Most skin microbes are gram-positive organisms, such as staphylococci, micrococci,

brevibacteria, propionibacteria, and corynebacteria (61, 93). Colonization by gram-negative

organisms was previously thought to be extremely rare (18), although Acinetobacter spp.

could sometimes be cultured. Metagenomics studies have changed these views. The skin

microbiota generally protects individuals against colonization by pathogens, but under

certain circumstances the microbiota may be pathogenic if these organisms can penetrate

the skin in a susceptible host. For example, Staphylococcus epidermidis is a common skin

colonizer. However, this species may cause infections in immunocompromised patients or

those with indwelling devices. Conversely, Pseudomonas fluorescens is thought to be a

protective skin organism, because it produces the polyketide antibiotic mupirocin (34), which

is active against gram-positive bacteria, including methicillin-resistant S. aureus (104).

A 16S rDNA survey of samples from the human volar forearm (six healthy subjects; 1,221

16S rDNA clones total) revealed that 94.6% of the sequences fell into three phyla —

Actinobacteria, Firmicutes, andProteobacteria—yet the total diversity represented 182

species-level OTUs (36). Chao estimation suggested that the communities were composed of

ca. 250 OTUs, and the results indicated that communities varied substantially between

subjects. Samples from the antecubital fossae of five healthy subjects (ca. 200 clones per

subject) revealed 113 OTUs belonging to six bacterial divisions and a predicted community

size of 130 OTUs (43). In contrast to the study by Gao et al. (36), this study revealed that

the Proteobacteria predominate the antecubital fossae of the subjects tested. It was

proposed that the differences might be representative of the different environments of the

two sites: the volar forearm is dry and hairy, while the antecubital fossa is sweaty and

hairless.

The differences in the composition of the skin microbiome based on microenvironment were

underscored in a 2009 report by Grice et al. (42). Twenty sites on 10 healthy volunteers

were sampled, and full-length 16S amplicons were sequenced. The skin sites included

sebaceous, moist, and dry sites. While a significant amount of variability was observed

between subjects, clustering was apparent by site type (Fig. 4). The sebaceous sites were

dominated by propionibacteria and staphylococci and the moist sites by corynebacteria, while

the dry sites contained a mixed population of bacteria. The volar forearm had the greatest

number of OTUs (44 OTUs), while the retroauricular crease was the least rich with 15.

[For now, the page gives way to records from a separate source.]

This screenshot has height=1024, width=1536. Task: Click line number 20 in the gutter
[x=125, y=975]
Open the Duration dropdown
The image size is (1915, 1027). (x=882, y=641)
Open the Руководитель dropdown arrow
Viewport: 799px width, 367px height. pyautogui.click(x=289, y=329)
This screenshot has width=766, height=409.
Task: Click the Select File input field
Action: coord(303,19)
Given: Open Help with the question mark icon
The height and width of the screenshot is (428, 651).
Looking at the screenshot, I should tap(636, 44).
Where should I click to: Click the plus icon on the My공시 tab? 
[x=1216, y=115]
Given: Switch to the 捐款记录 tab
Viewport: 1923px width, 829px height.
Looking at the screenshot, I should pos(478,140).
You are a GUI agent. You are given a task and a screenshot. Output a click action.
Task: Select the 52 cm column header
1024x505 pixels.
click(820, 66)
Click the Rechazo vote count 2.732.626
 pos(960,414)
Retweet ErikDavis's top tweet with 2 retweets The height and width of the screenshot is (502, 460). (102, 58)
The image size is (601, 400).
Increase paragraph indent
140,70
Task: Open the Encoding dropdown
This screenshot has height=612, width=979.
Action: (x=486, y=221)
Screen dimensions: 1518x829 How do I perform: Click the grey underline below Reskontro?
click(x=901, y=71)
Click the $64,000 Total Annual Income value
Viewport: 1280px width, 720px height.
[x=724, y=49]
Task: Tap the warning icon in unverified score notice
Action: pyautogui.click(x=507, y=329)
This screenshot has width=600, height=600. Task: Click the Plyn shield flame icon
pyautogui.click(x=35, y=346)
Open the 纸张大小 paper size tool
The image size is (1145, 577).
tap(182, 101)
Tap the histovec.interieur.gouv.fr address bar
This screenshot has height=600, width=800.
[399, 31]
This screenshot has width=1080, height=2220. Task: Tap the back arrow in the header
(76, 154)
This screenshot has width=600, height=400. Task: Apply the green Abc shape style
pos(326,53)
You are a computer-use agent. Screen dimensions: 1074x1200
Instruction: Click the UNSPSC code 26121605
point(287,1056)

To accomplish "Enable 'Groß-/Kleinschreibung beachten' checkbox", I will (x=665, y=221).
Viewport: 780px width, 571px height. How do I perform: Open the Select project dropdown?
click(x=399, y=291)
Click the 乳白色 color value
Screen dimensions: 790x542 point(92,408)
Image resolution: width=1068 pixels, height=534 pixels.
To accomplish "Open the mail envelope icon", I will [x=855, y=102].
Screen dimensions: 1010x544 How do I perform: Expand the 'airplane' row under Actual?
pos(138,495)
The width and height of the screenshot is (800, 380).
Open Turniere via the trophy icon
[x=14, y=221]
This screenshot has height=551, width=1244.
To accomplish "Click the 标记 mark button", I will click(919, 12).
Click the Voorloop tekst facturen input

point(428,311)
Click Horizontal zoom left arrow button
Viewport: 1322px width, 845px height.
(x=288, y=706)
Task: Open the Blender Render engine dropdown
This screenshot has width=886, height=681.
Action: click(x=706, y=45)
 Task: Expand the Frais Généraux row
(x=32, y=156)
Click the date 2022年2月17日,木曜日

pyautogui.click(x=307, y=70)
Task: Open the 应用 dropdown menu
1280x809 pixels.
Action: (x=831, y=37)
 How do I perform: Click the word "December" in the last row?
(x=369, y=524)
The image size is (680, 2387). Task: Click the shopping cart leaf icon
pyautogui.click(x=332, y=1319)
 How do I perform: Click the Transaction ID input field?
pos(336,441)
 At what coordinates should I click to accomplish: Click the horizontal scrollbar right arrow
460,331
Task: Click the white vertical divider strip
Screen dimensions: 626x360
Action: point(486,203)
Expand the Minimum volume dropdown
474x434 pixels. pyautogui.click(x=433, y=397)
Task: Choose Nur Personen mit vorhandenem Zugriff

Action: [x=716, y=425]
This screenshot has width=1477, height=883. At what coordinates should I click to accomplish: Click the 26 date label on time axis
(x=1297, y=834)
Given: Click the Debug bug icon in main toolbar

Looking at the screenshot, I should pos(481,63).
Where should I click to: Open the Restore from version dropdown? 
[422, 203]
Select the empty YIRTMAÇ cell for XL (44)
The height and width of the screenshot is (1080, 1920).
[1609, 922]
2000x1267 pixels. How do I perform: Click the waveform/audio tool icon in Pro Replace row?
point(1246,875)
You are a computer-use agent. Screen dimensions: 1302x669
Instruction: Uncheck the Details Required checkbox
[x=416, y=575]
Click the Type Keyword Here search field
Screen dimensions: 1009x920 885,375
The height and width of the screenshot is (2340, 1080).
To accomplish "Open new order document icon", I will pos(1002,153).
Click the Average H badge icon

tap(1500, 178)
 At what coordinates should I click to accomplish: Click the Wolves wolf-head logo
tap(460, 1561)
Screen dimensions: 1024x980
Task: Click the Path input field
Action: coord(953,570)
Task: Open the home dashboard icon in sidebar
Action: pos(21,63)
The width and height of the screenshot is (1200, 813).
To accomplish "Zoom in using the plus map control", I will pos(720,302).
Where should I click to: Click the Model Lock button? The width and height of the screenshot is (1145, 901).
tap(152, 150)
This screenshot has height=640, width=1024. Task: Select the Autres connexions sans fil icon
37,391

Overall, the sebaceous sites were the least complex, and intrapersonal variation was

generally less than interpersonal variation. Temporal intrapersonal variation, based on a

second sampling of five subjects 4 to 6 months after the primary sampling, revealed

similarities for samples from the external auditory canal, inguinal crease, alar crease, and

naris. In contrast, considerable variation was observed during this time period for samples

taken from the popliteal fossa, volar forearm, and buttock.